Key Takeaways from Our 2026 Food & Beverage Outlook Call

TLDR: Last Friday, we hosted a 2026 CPG outlook call in with industry leader Mark Pogharian. The industry faces several challenges that are mainly structural, not cyclical including disruptors, digital marketing, & health trends which have reshaped the landscape in a lasting way.

Insights for 2026 include:

  • Input costs are falling, helping some but other costs are still inflationary.
  • Some categories (e.g. snacking, chocolate) remain resilient.
  • Broad-based growth and multiple expansion are unlikely in the near term.  
  • Deals are unlikely to change the trajectory.
  • Proposed stimulus checks could help stabilize the low-end consumer.

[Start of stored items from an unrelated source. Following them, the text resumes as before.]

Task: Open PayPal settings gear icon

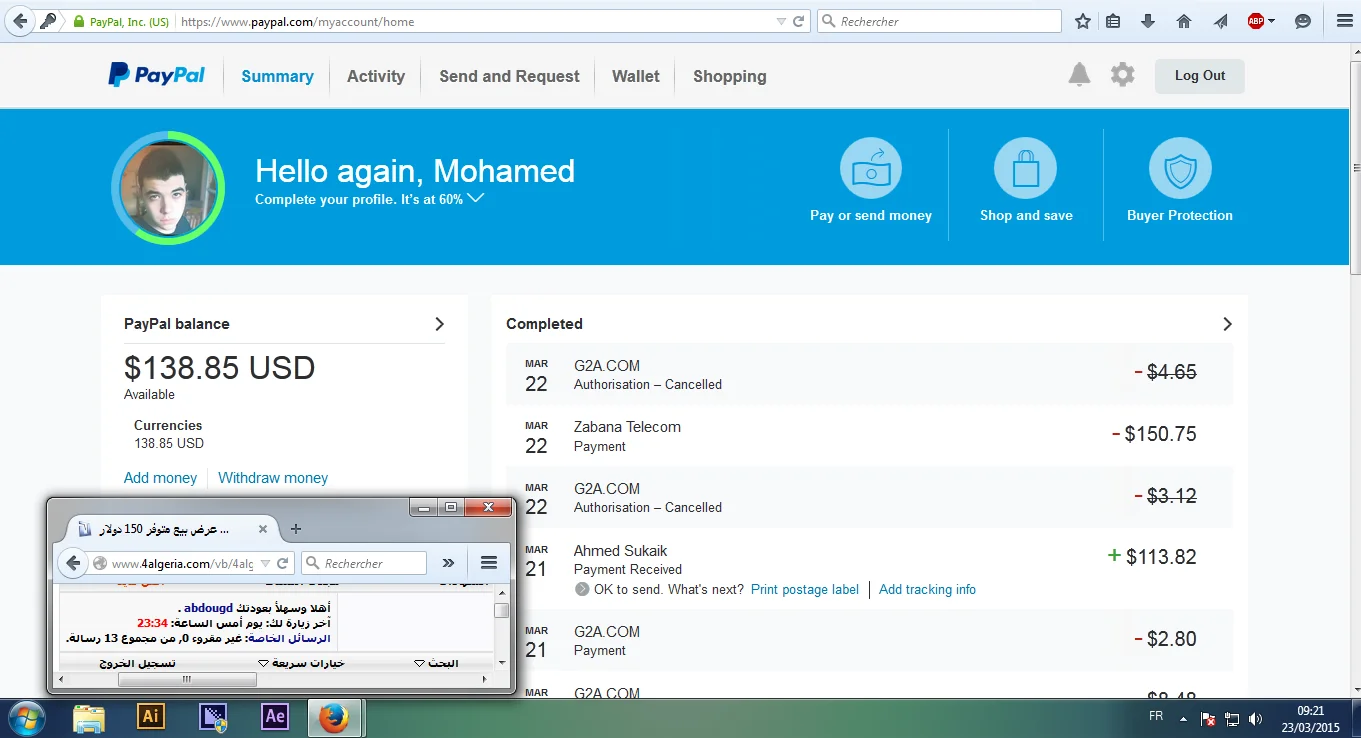Action: tap(1123, 75)
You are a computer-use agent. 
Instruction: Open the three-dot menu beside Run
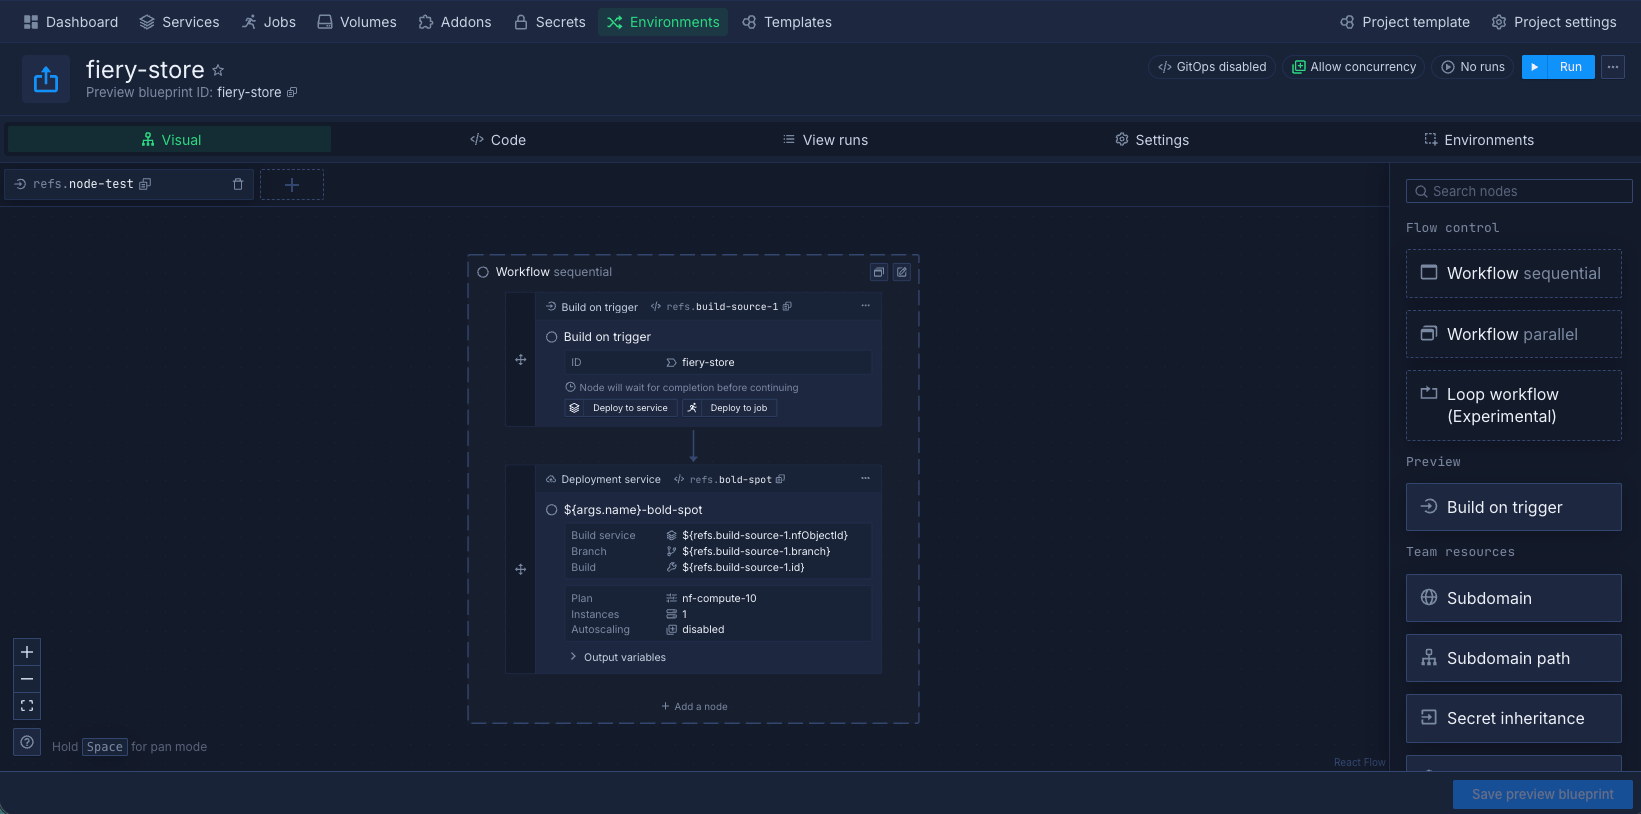click(1613, 67)
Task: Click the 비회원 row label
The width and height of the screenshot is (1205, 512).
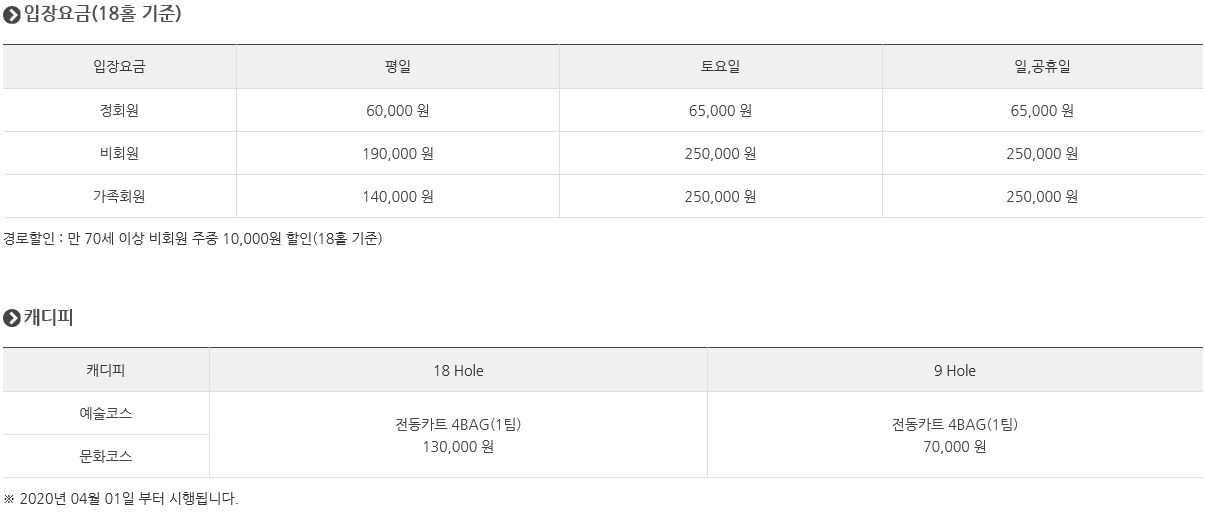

U.S. center-store food & beverage categories remain under unprecedented pressure since the COVID peak for several reasons:

  • Heavy price increases (~30% over several years), while consumers face broader inflation (rent, energy, healthcare). 
  • Transient COVID-era demand broke down discipline, expanded costs & sent false signals.
  • GLP-1 accelerated an existing health-and-wellness shift, including lower demand overall, higher protein consumption (bars, shakes, yogurt, cottage cheese) & outsized pressure on carb-heavy categories (cereal, bread, traditional snacks).
  • The KHC led ZBB era removed brand building investment that helped some & previously served as earnings cushion.

Disruptor brands are likely to keep taking more share, more easily across many categories (e.g. MrBeast, Goodles, Millie Moon) due to:

  • The evolution of highly capable co-manufacturers in the past 20 years.
  • Customer acquisition having shifted from traditional TV advertising to digital, where the playing field is level.

M&A and restructuring are unlikely to help much, considering:

  • Large transformational deals are unlikely; investors want “show me” results.
  • Smaller bolt-on acquisitions may happen but won’t materially move the needle.
  • M&A buys time but doesn’t solve core growth and relevance issues.

Falling costs can help but only selectively:

  • Some cost relief is emerging, but much will be reinvested into pricing, promotions, and defending share.
  • U.S. retail remains structurally more favorable than Europe or Canada, allowing for select margin capture.
  • Categories within snacking, especially chocolate, remain advantaged due to impulse buying, seasonality, and emotional appeal.

What can go right in 2026?

  • Potential stimulus (checks, military-related payouts).
  • Further reduction in input costs vs. prior years.
  • Unlikely to see historical growth rates or valuation multiples.
  • Likely best-case scenario: the industry has troughs and stabilizes, unlikely to rebound strongly.